TEXT:
*-*-*

The thing is though - you'll get the hang of it. Remember the first few times you used a keyboard? Searching for each individual key, pushing them in instead of tapping them... Remember how it would take you two minutes to type anything more than about eight letters? Now look at you - how things have changed!

There's another take on it as well: Look at fretless stringed instruments (violin etc). Unlike a guitar, you develop a 'point sense' (like in fencing) for each of your fingers, where they are in relation to your hands, and where each hand is in relation to the other. All it takes is practice (however, given that the vast majority of keyboard users still are of the hunt and peck variety...)

I had an iBiz laser projection keyboard for a while (until it broke), and apart from the sunshine problem, I could almost touch-type.

Getting people to practice, tho', that's the Achilles heel in all of this.
 

c-Row

macrumors 65816
Jan 10, 2006
1,193
1
Germany
RE: Dock on the side

From the keynote:

sidedockleopard.jpg

Well that's nothing really new... you can move the Dock to the side in the current version of OS X just fine.
 

GregA

macrumors 65816
Mar 14, 2003
1,249
15
Sydney Australia
10.6 is probably three years away from right now, so I think that it'd be feasible to have multi-touch as a way to interact with the system. I don't think we'll get rid of our keyboards with the introduction of multi-touch on desktop/laptop computers because it's probably not practical for entering lots of data.
-Chasen
I think it is feasible now.
Remember - the mouse didn't replace the keyboard - the mouse is simply not practical for entering lots of data. It has its own uses.

*-*-*

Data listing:
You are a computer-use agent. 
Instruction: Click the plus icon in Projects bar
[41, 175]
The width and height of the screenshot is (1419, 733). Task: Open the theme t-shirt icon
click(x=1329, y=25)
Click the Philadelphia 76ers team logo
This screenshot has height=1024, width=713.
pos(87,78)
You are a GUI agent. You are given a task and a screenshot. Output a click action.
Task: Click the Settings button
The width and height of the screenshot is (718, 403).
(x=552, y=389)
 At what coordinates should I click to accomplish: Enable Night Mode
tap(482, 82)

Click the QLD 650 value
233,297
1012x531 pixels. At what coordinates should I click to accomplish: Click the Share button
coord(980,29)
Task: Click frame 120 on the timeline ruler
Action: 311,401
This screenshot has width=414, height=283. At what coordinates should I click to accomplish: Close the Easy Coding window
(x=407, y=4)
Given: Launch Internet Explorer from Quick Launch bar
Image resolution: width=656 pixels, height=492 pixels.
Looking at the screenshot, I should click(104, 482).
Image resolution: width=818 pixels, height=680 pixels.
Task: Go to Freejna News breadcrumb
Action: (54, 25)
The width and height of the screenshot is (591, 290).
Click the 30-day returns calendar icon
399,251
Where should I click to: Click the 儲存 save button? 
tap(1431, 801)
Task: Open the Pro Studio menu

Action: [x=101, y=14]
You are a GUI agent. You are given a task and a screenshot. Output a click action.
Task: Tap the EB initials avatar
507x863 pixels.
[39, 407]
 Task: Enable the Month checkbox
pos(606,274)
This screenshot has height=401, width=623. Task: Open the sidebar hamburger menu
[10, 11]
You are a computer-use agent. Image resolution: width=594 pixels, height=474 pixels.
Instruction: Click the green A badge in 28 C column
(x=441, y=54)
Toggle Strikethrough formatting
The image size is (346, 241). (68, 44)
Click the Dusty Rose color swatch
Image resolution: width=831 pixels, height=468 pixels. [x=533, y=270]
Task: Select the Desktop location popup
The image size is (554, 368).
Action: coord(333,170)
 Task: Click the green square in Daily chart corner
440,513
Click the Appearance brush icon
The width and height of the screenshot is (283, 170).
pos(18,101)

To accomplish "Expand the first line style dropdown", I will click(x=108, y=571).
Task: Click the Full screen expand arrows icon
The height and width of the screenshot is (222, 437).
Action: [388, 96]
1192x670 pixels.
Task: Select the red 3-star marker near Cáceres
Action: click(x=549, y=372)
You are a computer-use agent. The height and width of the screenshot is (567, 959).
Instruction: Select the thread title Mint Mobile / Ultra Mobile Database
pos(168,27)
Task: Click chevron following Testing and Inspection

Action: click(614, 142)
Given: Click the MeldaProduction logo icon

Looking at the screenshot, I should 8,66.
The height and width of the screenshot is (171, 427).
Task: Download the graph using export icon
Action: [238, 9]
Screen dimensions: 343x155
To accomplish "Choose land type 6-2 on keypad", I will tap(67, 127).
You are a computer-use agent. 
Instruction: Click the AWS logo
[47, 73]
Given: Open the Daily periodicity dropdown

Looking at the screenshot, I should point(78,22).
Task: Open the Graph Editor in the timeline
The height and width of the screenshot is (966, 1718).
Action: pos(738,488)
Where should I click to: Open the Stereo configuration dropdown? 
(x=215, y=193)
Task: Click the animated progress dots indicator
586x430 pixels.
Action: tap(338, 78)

*-*-*

Could you extract everything in the forum thread from "The thing is" down to "things have changed!", word for word? The records are separate material with no connection to the forum thread.

The thing is though - you'll get the hang of it. Remember the first few times you used a keyboard? Searching for each individual key, pushing them in instead of tapping them... Remember how it would take you two minutes to type anything more than about eight letters? Now look at you - how things have changed!